▶ _Task objective_:
Word for word, give the listing below again.

------------------------------------------------------------

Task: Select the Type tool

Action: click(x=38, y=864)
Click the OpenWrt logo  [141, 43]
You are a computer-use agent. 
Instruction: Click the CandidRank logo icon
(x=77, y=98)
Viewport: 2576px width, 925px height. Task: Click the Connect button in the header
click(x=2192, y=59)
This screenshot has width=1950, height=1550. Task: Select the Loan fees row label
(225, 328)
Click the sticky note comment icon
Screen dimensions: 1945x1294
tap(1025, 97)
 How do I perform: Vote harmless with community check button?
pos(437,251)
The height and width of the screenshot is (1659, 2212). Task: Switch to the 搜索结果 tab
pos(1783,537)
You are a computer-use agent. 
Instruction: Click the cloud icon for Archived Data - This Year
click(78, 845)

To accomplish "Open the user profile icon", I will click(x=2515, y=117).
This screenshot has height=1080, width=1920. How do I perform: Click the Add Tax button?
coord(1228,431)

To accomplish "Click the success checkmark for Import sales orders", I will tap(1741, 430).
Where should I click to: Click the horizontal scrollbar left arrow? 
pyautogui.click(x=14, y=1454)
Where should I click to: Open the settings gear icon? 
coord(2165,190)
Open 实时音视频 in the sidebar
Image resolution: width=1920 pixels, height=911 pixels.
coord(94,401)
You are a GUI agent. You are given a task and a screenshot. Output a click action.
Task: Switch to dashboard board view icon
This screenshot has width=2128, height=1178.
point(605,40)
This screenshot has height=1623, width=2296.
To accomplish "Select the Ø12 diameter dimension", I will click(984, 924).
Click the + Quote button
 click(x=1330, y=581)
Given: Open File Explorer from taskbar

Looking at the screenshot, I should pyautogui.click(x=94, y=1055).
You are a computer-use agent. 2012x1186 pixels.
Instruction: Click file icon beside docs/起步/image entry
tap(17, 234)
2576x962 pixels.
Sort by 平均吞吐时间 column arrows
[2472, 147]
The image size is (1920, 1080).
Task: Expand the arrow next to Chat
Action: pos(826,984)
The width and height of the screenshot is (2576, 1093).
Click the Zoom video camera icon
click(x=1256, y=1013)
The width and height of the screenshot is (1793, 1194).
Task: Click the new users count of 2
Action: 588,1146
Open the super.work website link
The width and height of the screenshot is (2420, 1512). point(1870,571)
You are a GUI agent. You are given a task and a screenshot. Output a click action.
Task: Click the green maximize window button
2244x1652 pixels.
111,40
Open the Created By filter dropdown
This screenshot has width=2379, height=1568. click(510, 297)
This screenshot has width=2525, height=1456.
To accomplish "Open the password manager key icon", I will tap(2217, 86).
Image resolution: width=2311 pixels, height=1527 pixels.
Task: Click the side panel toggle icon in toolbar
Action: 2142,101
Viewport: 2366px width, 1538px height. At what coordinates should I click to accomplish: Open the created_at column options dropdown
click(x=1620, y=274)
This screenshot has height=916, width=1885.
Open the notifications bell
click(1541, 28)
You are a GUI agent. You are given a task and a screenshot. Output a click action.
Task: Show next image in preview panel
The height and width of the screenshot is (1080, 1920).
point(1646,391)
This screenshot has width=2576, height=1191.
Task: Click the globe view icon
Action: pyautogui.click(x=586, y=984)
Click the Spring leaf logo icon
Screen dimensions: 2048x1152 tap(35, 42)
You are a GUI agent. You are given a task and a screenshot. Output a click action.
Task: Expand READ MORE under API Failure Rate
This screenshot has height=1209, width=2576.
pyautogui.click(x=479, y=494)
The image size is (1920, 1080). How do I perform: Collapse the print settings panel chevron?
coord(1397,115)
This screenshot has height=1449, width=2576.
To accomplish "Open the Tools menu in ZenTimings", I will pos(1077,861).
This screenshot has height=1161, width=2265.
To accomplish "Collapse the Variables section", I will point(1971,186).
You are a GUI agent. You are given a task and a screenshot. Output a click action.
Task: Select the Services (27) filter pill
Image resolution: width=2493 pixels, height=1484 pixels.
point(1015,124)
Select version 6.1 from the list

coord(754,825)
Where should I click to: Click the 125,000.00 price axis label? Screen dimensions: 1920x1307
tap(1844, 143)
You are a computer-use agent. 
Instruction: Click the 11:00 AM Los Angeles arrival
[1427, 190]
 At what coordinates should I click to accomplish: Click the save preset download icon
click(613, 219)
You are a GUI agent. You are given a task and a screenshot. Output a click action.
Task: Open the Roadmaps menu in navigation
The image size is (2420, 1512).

------------------------------------------------------------

▶ _Solution_:
Task: Select the Type tool

Action: click(x=38, y=864)
Click the OpenWrt logo  [141, 43]
You are a computer-use agent. 
Instruction: Click the CandidRank logo icon
(x=77, y=98)
Viewport: 2576px width, 925px height. Task: Click the Connect button in the header
click(x=2192, y=59)
This screenshot has width=1950, height=1550. Task: Select the Loan fees row label
(225, 328)
Click the sticky note comment icon
Screen dimensions: 1945x1294
tap(1025, 97)
 How do I perform: Vote harmless with community check button?
pos(437,251)
The height and width of the screenshot is (1659, 2212). Task: Switch to the 搜索结果 tab
pos(1783,537)
You are a computer-use agent. 
Instruction: Click the cloud icon for Archived Data - This Year
click(78, 845)

To accomplish "Open the user profile icon", I will click(x=2515, y=117).
This screenshot has height=1080, width=1920. How do I perform: Click the Add Tax button?
coord(1228,431)

To accomplish "Click the success checkmark for Import sales orders", I will tap(1741, 430).
Where should I click to: Click the horizontal scrollbar left arrow? 
pyautogui.click(x=14, y=1454)
Where should I click to: Open the settings gear icon? 
coord(2165,190)
Open 实时音视频 in the sidebar
Image resolution: width=1920 pixels, height=911 pixels.
coord(94,401)
You are a GUI agent. You are given a task and a screenshot. Output a click action.
Task: Switch to dashboard board view icon
This screenshot has width=2128, height=1178.
point(605,40)
This screenshot has height=1623, width=2296.
To accomplish "Select the Ø12 diameter dimension", I will click(984, 924).
Click the + Quote button
 click(x=1330, y=581)
Given: Open File Explorer from taskbar

Looking at the screenshot, I should pyautogui.click(x=94, y=1055).
You are a computer-use agent. 2012x1186 pixels.
Instruction: Click file icon beside docs/起步/image entry
tap(17, 234)
2576x962 pixels.
Sort by 平均吞吐时间 column arrows
[2472, 147]
The image size is (1920, 1080).
Task: Expand the arrow next to Chat
Action: pos(826,984)
The width and height of the screenshot is (2576, 1093).
Click the Zoom video camera icon
click(x=1256, y=1013)
The width and height of the screenshot is (1793, 1194).
Task: Click the new users count of 2
Action: 588,1146
Open the super.work website link
The width and height of the screenshot is (2420, 1512). point(1870,571)
You are a GUI agent. You are given a task and a screenshot. Output a click action.
Task: Click the green maximize window button
2244x1652 pixels.
111,40
Open the Created By filter dropdown
This screenshot has width=2379, height=1568. click(510, 297)
This screenshot has width=2525, height=1456.
To accomplish "Open the password manager key icon", I will tap(2217, 86).
Image resolution: width=2311 pixels, height=1527 pixels.
Task: Click the side panel toggle icon in toolbar
Action: 2142,101
Viewport: 2366px width, 1538px height. At what coordinates should I click to accomplish: Open the created_at column options dropdown
click(x=1620, y=274)
This screenshot has height=916, width=1885.
Open the notifications bell
click(1541, 28)
You are a GUI agent. You are given a task and a screenshot. Output a click action.
Task: Show next image in preview panel
The height and width of the screenshot is (1080, 1920).
point(1646,391)
This screenshot has width=2576, height=1191.
Task: Click the globe view icon
Action: pyautogui.click(x=586, y=984)
Click the Spring leaf logo icon
Screen dimensions: 2048x1152 tap(35, 42)
You are a GUI agent. You are given a task and a screenshot. Output a click action.
Task: Expand READ MORE under API Failure Rate
This screenshot has height=1209, width=2576.
pyautogui.click(x=479, y=494)
The image size is (1920, 1080). How do I perform: Collapse the print settings panel chevron?
coord(1397,115)
This screenshot has height=1449, width=2576.
To accomplish "Open the Tools menu in ZenTimings", I will pos(1077,861).
This screenshot has height=1161, width=2265.
To accomplish "Collapse the Variables section", I will point(1971,186).
You are a GUI agent. You are given a task and a screenshot. Output a click action.
Task: Select the Services (27) filter pill
Image resolution: width=2493 pixels, height=1484 pixels.
point(1015,124)
Select version 6.1 from the list

coord(754,825)
Where should I click to: Click the 125,000.00 price axis label? Screen dimensions: 1920x1307
tap(1844, 143)
You are a computer-use agent. 
Instruction: Click the 11:00 AM Los Angeles arrival
[1427, 190]
 At what coordinates should I click to accomplish: Click the save preset download icon
click(613, 219)
You are a GUI agent. You are given a task and a screenshot. Output a click action.
Task: Open the Roadmaps menu in navigation
The image size is (2420, 1512).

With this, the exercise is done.